Она раскидывала в сторону руки, словно подставляла их ветру, и кидалась вниз с кургана.
— Куда ты, постой!
— Догони!
А когда Федор догонял ее и ловил, Арина прижималась к нему всем своим разгоряченным телом, просила:
— Поцелуй меня, зацелуй до смерти, а то чует мое сердце недоброе.
Федор целовал, утешал, как мог, пока однажды не застал на кургане их дядька Нестор. Ни слова не говоря, он выхватил из-за спины дробовик и направил на Федора. Лежать бы ему тогда с простреленной грудью, если бы не Арина. Коршуном кинулась она на отца, загородила собой Федора.
— Меня, батя, убей, а его не тронь. Он ни в чем не виноват, я одна во всем виноватая.
Дрогнули руки у Нестора, опустили дробовик.
— Ладно, — сказал он с угрозой, — его не трону. Еще отвечать придется. А тебя, блудница, завтра же засватаю за дельного мужика. Ишь, срамота, нашла с кем путаться… С босотой…
Дядька Нестор сдержал свое слово, и неделю спустя Арину и в самом деле засватали за Ваську Красункова. Отца Васьки раскулачили, а сам он как-то отвертелся — дескать, давно с отцом в разделе и платформу большевиков признает всей душой.
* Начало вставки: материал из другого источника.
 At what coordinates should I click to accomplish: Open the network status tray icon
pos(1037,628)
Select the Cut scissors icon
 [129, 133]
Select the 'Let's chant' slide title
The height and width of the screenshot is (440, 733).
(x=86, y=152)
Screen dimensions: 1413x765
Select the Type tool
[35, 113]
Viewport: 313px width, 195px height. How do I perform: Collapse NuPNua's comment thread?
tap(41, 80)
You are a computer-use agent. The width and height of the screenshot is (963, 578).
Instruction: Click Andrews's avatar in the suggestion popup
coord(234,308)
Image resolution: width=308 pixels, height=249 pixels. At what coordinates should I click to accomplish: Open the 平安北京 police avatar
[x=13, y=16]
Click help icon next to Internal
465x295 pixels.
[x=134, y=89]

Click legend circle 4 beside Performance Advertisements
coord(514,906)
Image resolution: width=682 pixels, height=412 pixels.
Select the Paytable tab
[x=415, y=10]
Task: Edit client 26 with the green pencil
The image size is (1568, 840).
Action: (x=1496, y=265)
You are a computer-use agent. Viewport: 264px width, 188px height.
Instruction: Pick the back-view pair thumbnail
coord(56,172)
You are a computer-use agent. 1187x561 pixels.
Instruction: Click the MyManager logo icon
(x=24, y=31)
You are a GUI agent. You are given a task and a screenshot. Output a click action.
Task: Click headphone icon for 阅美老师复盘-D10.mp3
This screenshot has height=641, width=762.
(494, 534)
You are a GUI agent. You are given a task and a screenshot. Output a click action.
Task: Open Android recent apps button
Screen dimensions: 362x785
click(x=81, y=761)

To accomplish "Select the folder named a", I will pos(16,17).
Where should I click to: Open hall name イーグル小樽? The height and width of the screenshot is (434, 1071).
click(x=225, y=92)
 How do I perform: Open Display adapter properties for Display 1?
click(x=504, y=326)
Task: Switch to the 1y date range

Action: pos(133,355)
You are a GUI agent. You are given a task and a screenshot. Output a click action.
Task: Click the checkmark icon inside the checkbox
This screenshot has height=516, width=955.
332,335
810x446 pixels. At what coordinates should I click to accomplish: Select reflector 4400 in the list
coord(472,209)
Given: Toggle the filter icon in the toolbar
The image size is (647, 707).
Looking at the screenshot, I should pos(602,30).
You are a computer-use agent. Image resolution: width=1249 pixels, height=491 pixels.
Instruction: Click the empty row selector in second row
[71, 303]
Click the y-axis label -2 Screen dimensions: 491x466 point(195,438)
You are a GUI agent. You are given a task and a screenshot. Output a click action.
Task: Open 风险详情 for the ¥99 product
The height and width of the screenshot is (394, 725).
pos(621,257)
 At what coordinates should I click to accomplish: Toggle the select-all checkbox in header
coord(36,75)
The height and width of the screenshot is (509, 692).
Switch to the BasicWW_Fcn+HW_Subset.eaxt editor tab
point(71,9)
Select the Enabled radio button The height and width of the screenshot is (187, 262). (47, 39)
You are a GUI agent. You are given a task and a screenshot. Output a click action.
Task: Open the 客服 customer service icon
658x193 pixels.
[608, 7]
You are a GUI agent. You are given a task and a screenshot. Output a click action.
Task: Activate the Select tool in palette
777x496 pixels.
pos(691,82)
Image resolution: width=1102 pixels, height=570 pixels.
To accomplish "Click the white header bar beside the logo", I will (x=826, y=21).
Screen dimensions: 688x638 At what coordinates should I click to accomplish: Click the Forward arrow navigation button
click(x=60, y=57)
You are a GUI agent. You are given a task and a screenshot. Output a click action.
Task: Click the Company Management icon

Три дня и три ночи билась в слезах Арина, не хотела идти за Ваську, все отца умоляла отдать ее за Федора. Но тот стоял на своем, характер, знать, свой выказывал.
Назначили свадьбу. Только и Арина оказалась с характером. Прямо со свадьбы сбежала — в одном легком платьице.
Мороз на дворе стоял лютый, праздник зимнего Николы справляли. Стены от мороза трескались. Вбежала к Федору, в избу, заледенела вся от холода.
Федор в те поры ходил к колодцу за водой, вернулся — Арина на печке сидит, не своим голосом просит:
— Феденька, ты дверь на засов запри да собаку с цепи спусти, не то они силком меня с твоей печки стянут и замуж отдадут за нелюбимого…
Сейчас Федор вспомнил все это, и руки его невольно потянулись к жене, к ее голым плечам, к косе, разметавшейся на подушке. Он уже встал и подошел к дивану, но вдруг его взгляд упал на окно, за которым возвышался курган и шумела дубовая роща. Вон сколько их не вернулось с войны, полегло в боях. Простить? За себя-то он, может быть, и простил бы… А как быть с ними? Как быть с Венькой Карташевым, с Володькой Спириным, с Тимкой Горбачевым? Со всеми теми, кто уж никогда не вернется ОТТУДА и потому не сможет простить. Как быть с ними?
Перед памятью их имеет ли он право на прощение? Нет у него такого права.
Он еще раз взглянул на жену, безмятежно раскинувшуюся во сне.